И петухи кричат: КУ!
Кусок, кусок.
Мощеною,
породистой,
природою,
будящей пыль и хвастовство,
идем.
ИДЕМ?… кто бросил?
Кто покрывал молитвою?
КТО?
ВЫ.
Могучей влагой
тишина легла на ночь,
брызжа ночными костными звездами
голенищ домов,
прощая меченосцам асфальтированного люда —
красивого,
в булыжниковых зорях.
Остроты?
Кто ты?
Кто мы?
Нарядных птенцов выпускаем в порядок полетов.
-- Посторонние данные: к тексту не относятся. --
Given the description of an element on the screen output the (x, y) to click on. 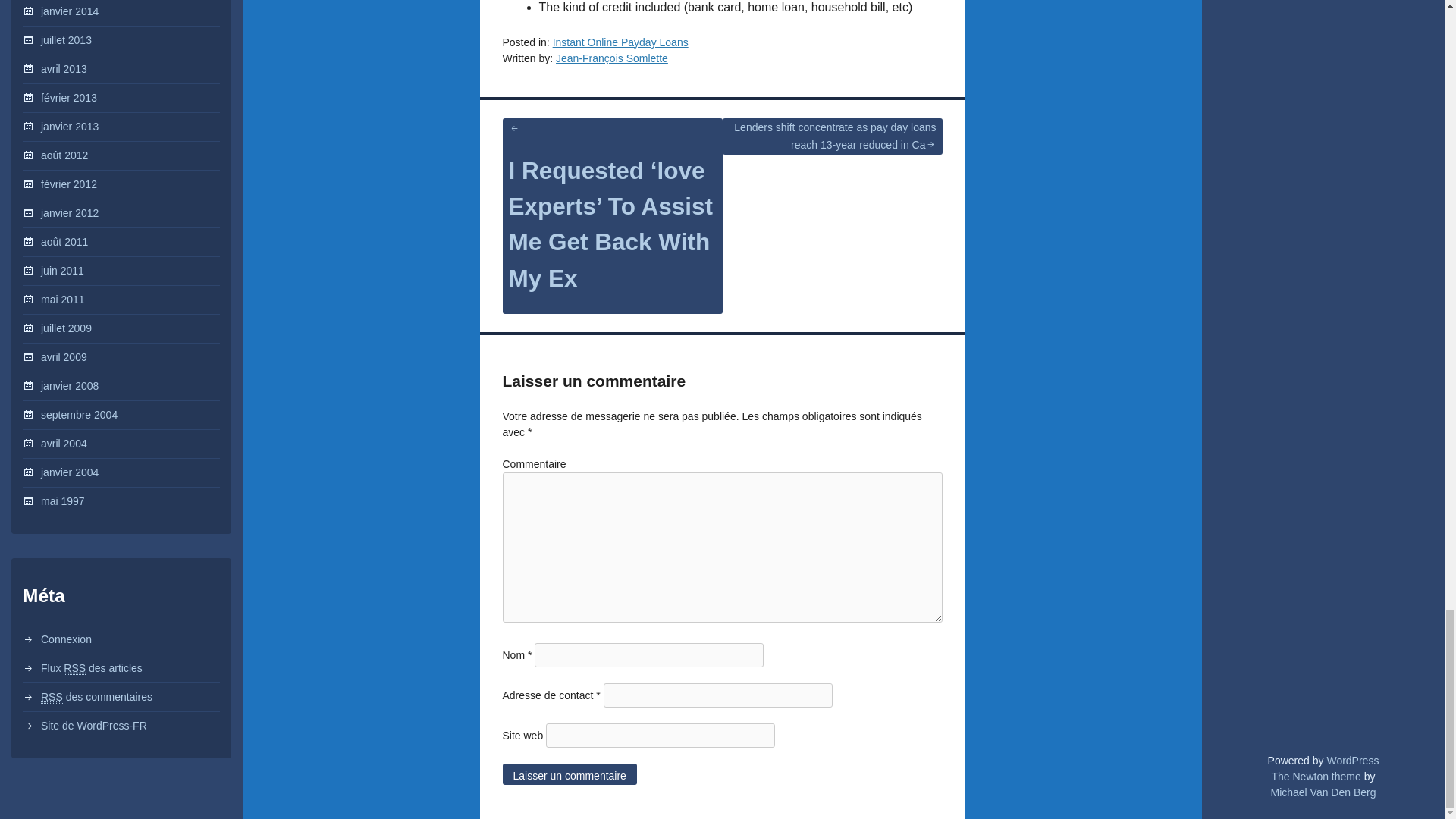
Laisser un commentaire (569, 773)
Really Simple Syndication (74, 667)
Really Simple Syndication (51, 697)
ТУТ Я! ЗДЕСЬ МЫ! Мы – это… это… это то…
Очеловеченные облака.
Врата ада/да на горе,
тропинка захарканная ведет к заре,
и рая мухи все облепили, скрывают все,
все набивают солью;
тела, сотканные из частей ненужных,
из частей тел человеческих,
из мертвых кишок сотканы лики,
из рваных, обнаженных, лишних, грязных, опутанных, —
соткали телеса,
уложили в небеса.
Молимся на небеса под медноголовой крышей,
на чистовые поднебесья,
из безнадежности.
Безвзорный,
заберись на самую высокую,
на самый высокий клык городов.
Видишь, как цветы, распускаются старики?
Растревожили корневища,
лезут глазницами из орбит Земли,
лижут лица языками,
чистят глотки мужики-старики,
кричат:
– Не надо, не живите, не трогайте,
нетрогайте, неживите.
На трон! на трон! на жизнь! на честь!
Живую кровь оседлаем,
ноги под кортики оседлаем.
Местоименный разград горстопов.
Мучаемся матерью поднеблудов,
мордою, мордою – доктора, доктора!
Непотрошеного, непотрошеного!
Летит листок,
ветер рвет,
над облаками задерганный листок радуется.
Хор радуется,
дергается окотлованный служитель.
Ночные берега,
будто березы.
Борода в противоход.
Мечта листопадов добра.
Невзираемые господа жилы по штрекам тянули…
Влачат в муках
мукой обсыпанные руки,
в середину втянув карандаш.
Солнце мужиком наряжают.
Седое солнце грозится от страха,
от страха сияет.
Солнечный хор несется.
Я солнца не вижу необходимости;
круг пыхтит от обжорства,
от семяизлияния лишнего;
круг пыхтит,
ночь если;
ничтожное светило, выставив нос одною мертвою стороною,
не светит
не греет
не пашет,
а злится
а дребезжит
а мордою трется о лоток звездочета —
старое кривое негосподское дупло – ДУПЛО.
Тощие, тощие, тощие; жалкие, жалкие, жалкие.
Поймать под разлуку! Поймать под разлуку!